So if you have user@lemmy.world, and you go to his community, you see a thread, you comment.....your comment is now in the comments section of his blog.

Now today, I see these websites, from corporate websites that have reviews sections. Or news sites with comments sections.

And unless you're on a mega corporation like amazon, or youtube, these comments and reviews are mostly dead.

So I was thinking. What if there were a way to do this with multiple fediverse services?

What if you have an article, and the comments are 1 lemmy user, 1 mastodon user, 1 misskey user, 1 friendica user, ect ect ect? Basically start making ANY fediverse service a viable way to leave a comment, which can be replied to by any other fediverse user, regardless of service?

Now imagine all these websites that sell things that have 1-2 reviews. They almost always seem to be propriatary comments section that you need to register for that one website. And it doesn't work anywhere else. Which is usually why there's only 1-2 reviews.

But if they were using their lemmy account, that they already have, they could leave a review TODAY, and in a month leave a comment on another website using the same account.
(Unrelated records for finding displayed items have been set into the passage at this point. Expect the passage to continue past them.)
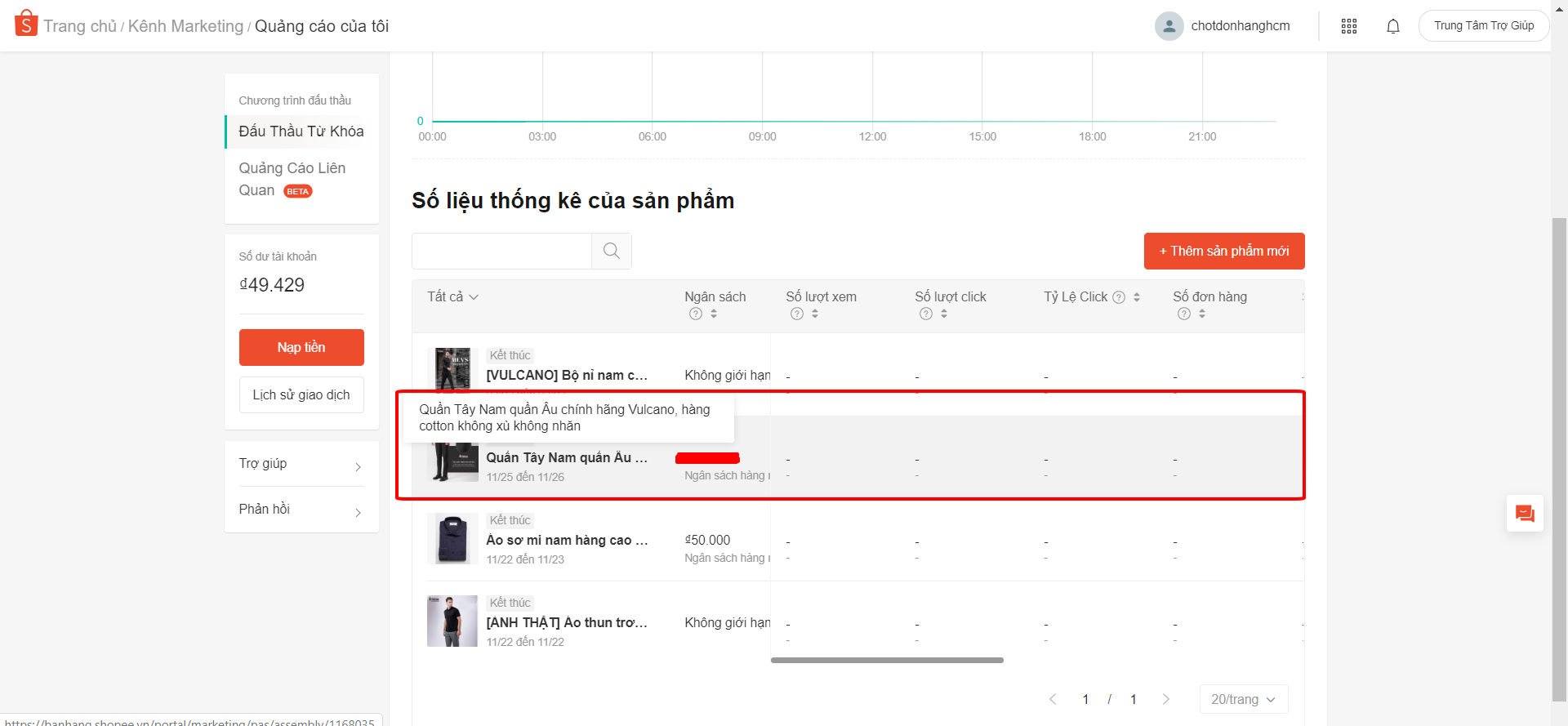Click the horizontal table scrollbar
Image resolution: width=1568 pixels, height=726 pixels.
coord(887,660)
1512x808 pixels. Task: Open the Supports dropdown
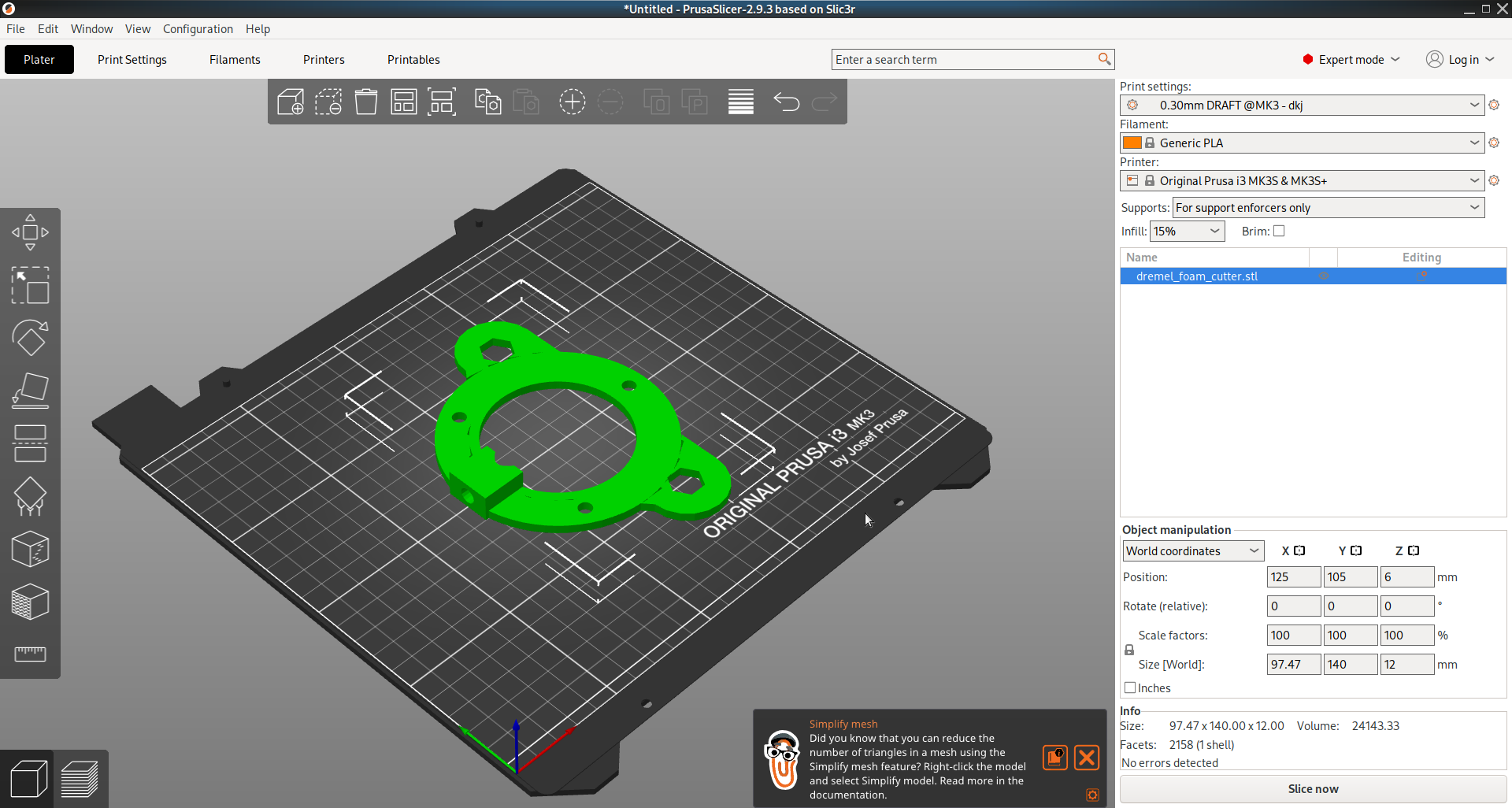[1328, 208]
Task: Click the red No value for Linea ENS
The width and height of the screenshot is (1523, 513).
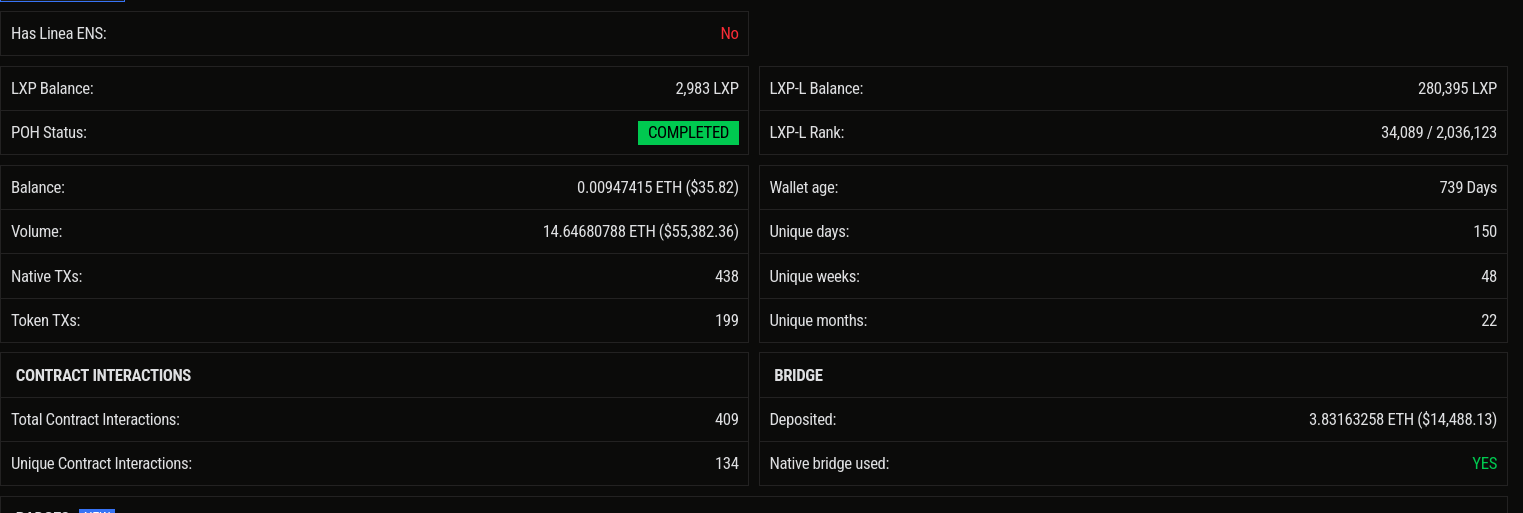Action: (x=729, y=34)
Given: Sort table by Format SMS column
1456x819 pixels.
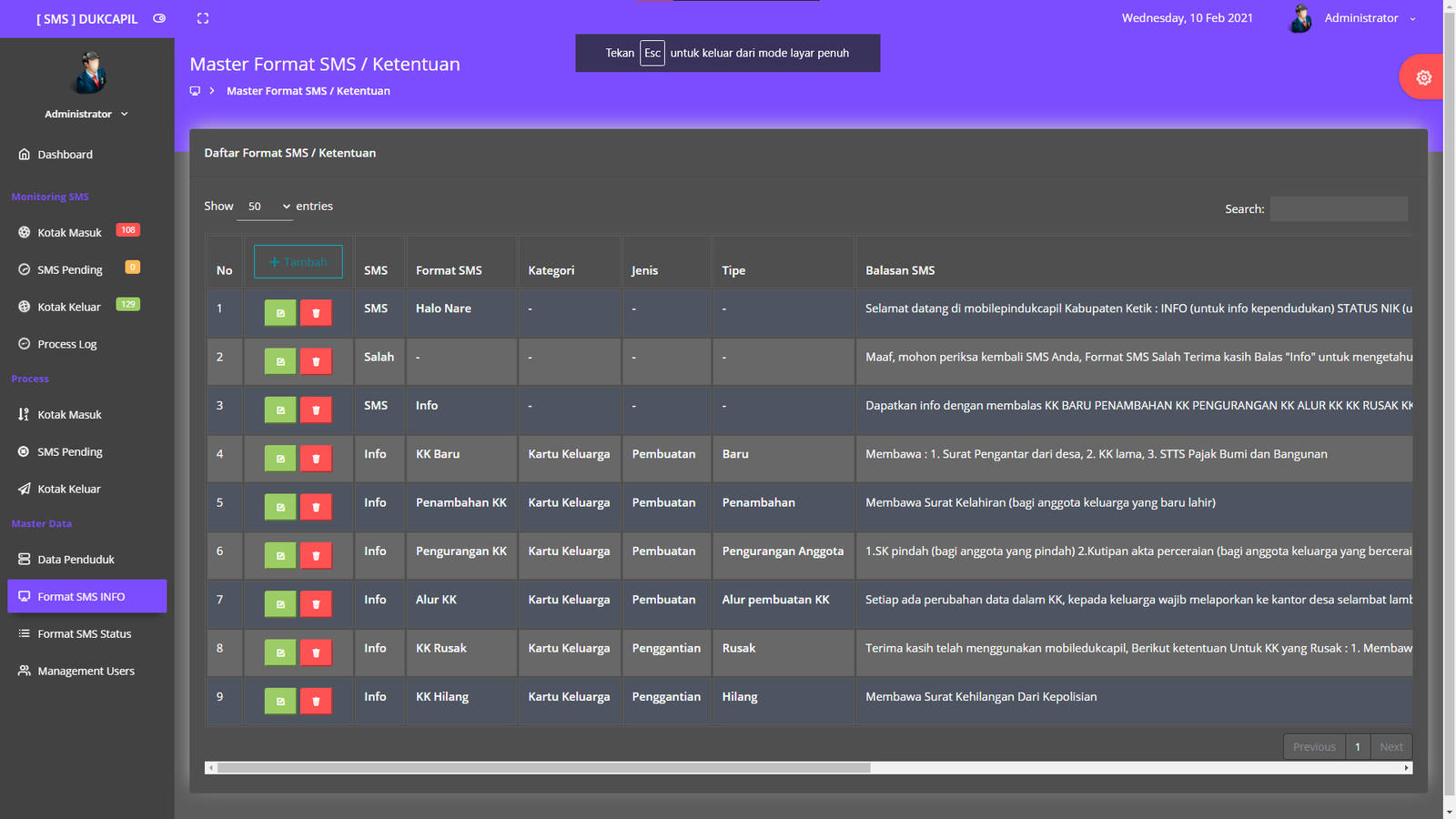Looking at the screenshot, I should 449,270.
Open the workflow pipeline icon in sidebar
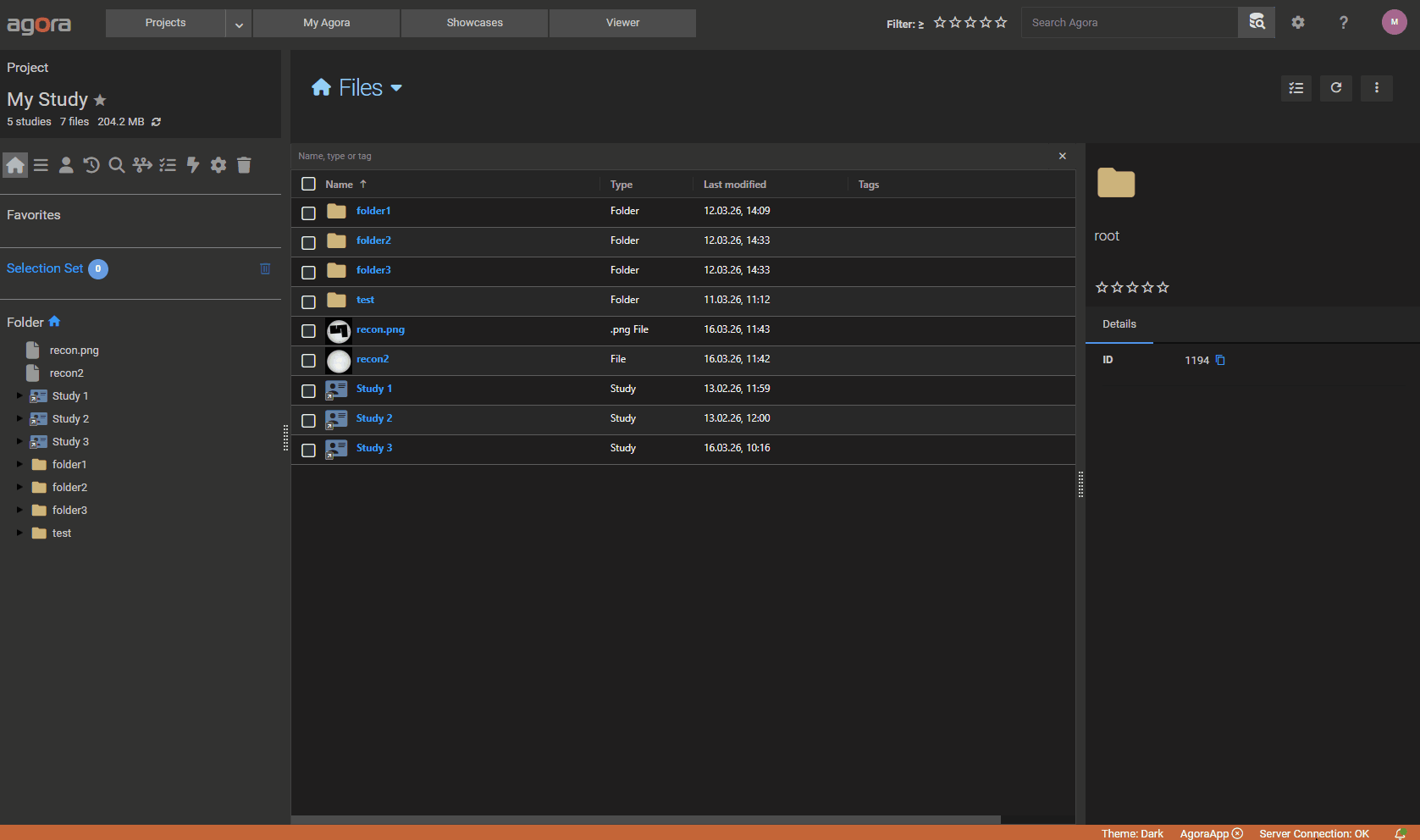 142,165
And this would start to standardize the fediverse accounts as being universal across the internet, besides mega corps.

This in turn will grow the fediverse, because eventually people will say "hey, you know your fediverse account that you use to leave comments? Well thats a mastodon account. You already have it, and you CAN go on mastodon, and use it like you used to twitter back before it was a nazi platform. Mastodon isn't fascist."

From a technical limitations standpoint, is that even possible?